Buy in the UK | Buy in Canada

Joe Lansdale is a great storyteller, and his folksy Texas vernacular is a perfect vehicle for his tall tales. He's also a bare-fisted defender of those who suffer from poverty and discrimination, taking on injustice in the Texas populist tradition of Lloyd Bentsen, Jim Hightower, Molly Ivins, and Kinky Friedman.

MUCHO MOJO, the second in the series, first published in 1994, starts in a steaming East Texas field where Hap Collins is planting roses. This is no gentlemanly pursuit. "It was July and it was hot and I was putting out sticks and not thinking one whit about murder. All the other rose-field jobs are bad, the budding, the digging, but putting out sticks, that's the job they give sinners in Hell." He's rescued when his friend, Leonard Pine rescues him to go to a funeral.
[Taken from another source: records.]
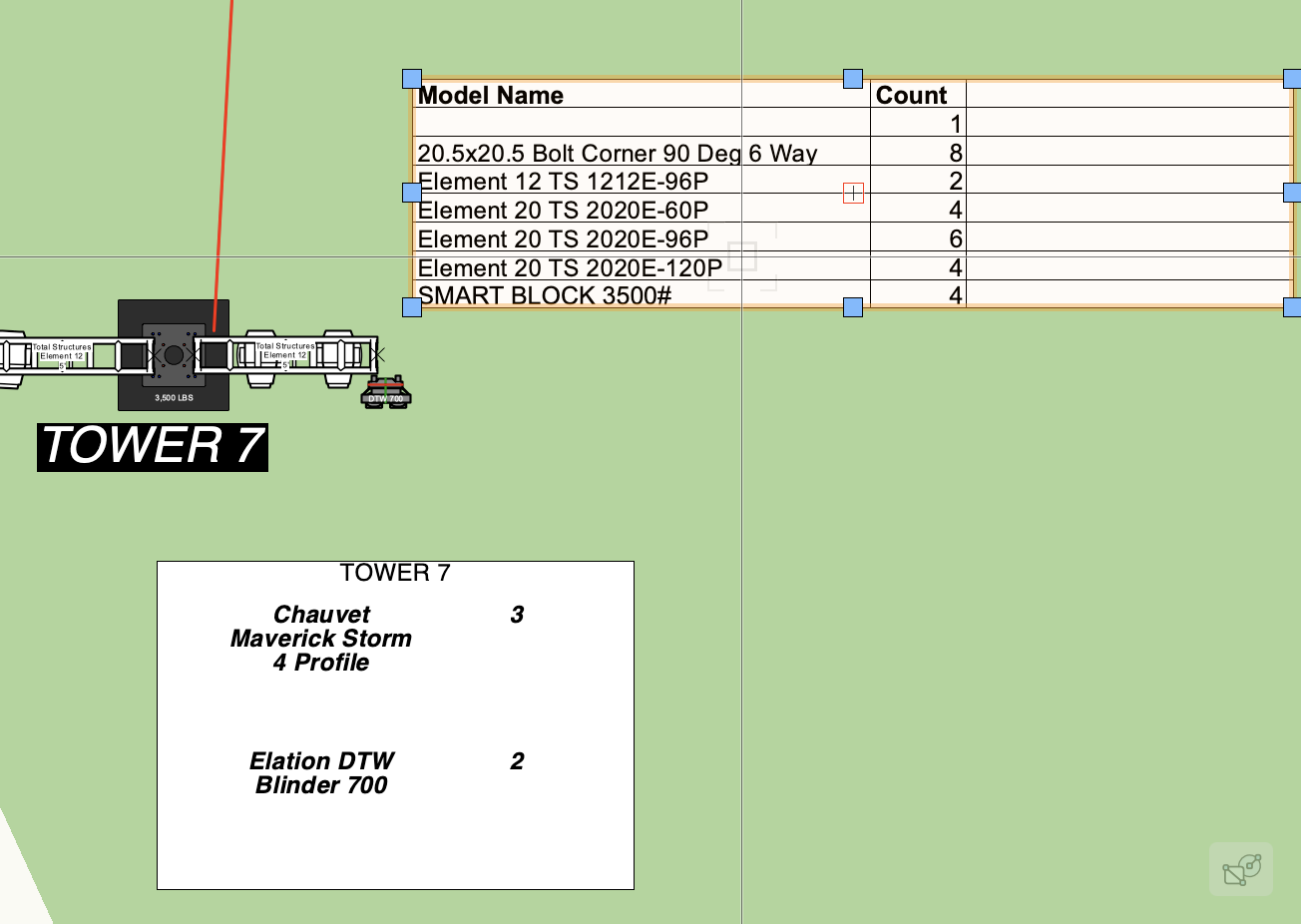Select the SMART BLOCK 3500# row

coord(545,295)
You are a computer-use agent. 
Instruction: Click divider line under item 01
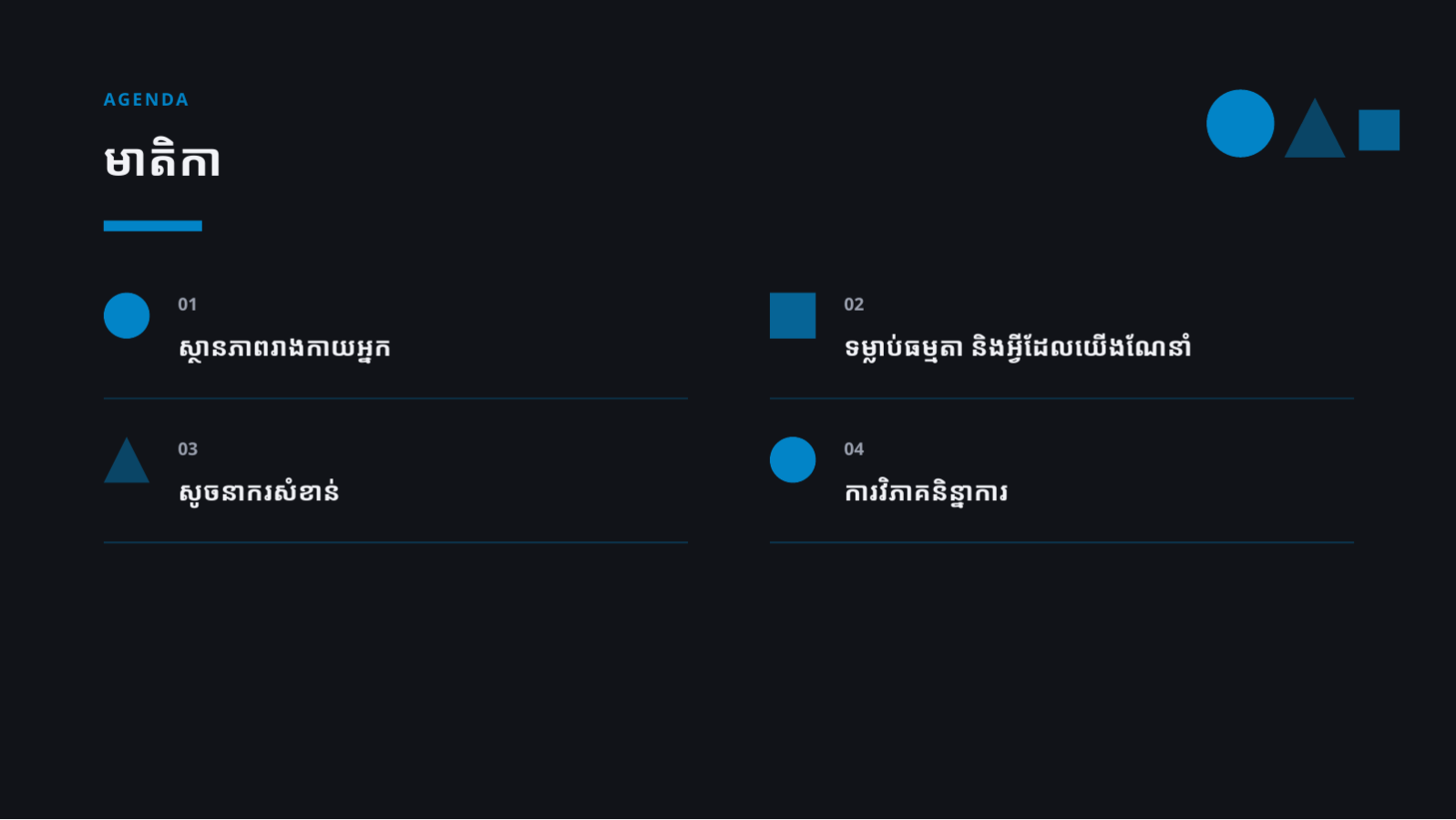click(x=395, y=398)
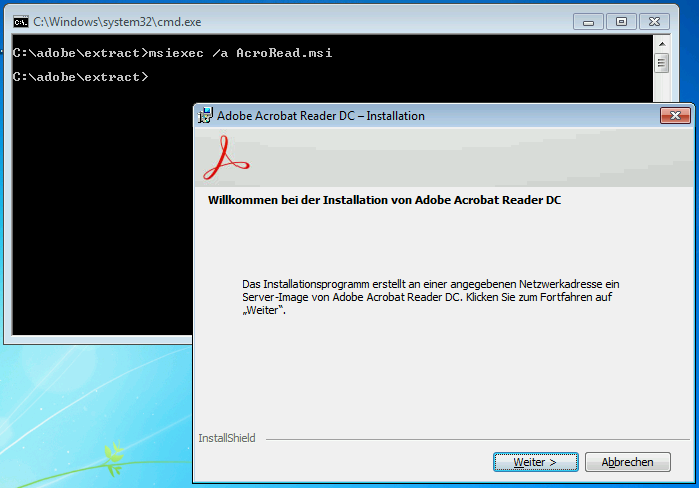The image size is (699, 488).
Task: Click the red Adobe Acrobat logo
Action: pos(226,158)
Come to find out, Uncle Chester left a nice sum of money and his house to Leonard - not to mention a hidden box full of a child's bones nestled in some hardcore child pornography. Though Uncle Chester had turned against his nephew when he came out as gay, Leonard has a hard time believing he was a murderous pedophile. Before long, he and Hap are checking into a string of missing kids from the black section of town, none of them investigated with any seriousness by the authorities.

The story is a potent mix of action and meditation on the nature of good, evil, race, sexuality and class, peppered with bawdy humor. While the narrative voice is folksy and unpretentious, there are descriptions that conjure up a very real time and place. This example, chosen at random, offers a taste of Lansdale's style. "Trees were growing close to the house, and it appeared as if they were holding it up. An oak had erupted through rotten porch boards and was crawling up the front of the place, poking limb through a glassless window frame, like a bully poking a big finger in a sissy's eye. The house's lumber had gone gray as cigarette ash. At one side, a persistent hickory had grown to the height of the house and was still growing, and in the process one humongous limb was lifting a corner of the roof as if tipping a hat." It's an oral style, one that you can almost hear out loud.
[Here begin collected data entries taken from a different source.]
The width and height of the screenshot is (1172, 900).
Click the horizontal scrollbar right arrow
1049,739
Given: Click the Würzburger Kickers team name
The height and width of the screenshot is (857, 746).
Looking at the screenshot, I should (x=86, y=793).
Some years ago Linton Weeks of the Washington Post complained that the most successful genre writers were masters of the "no-style style," widely read and yet indistinguishable. Their words and phrases are deliberately without character (which generally goes for the cast as well) so the pages can be turned faster. Suspense is all, and plot is the stripped-down delivery mechanism. Lansdale's books don't lack plot or urgency, but the characters pause to think about what it all means. Just as well, because that offers the lucky reader a chance to linger on choice phrases and smart, irreverent dialogue before rushing off the next scene.

Fans and you-ought-to-be-fans of the Hap and Leonard series will be pleased that Vintage is reprinting the first three in the series. And hold on to your Stetson: Knopf is publishing a new Hap and Leonard this summer.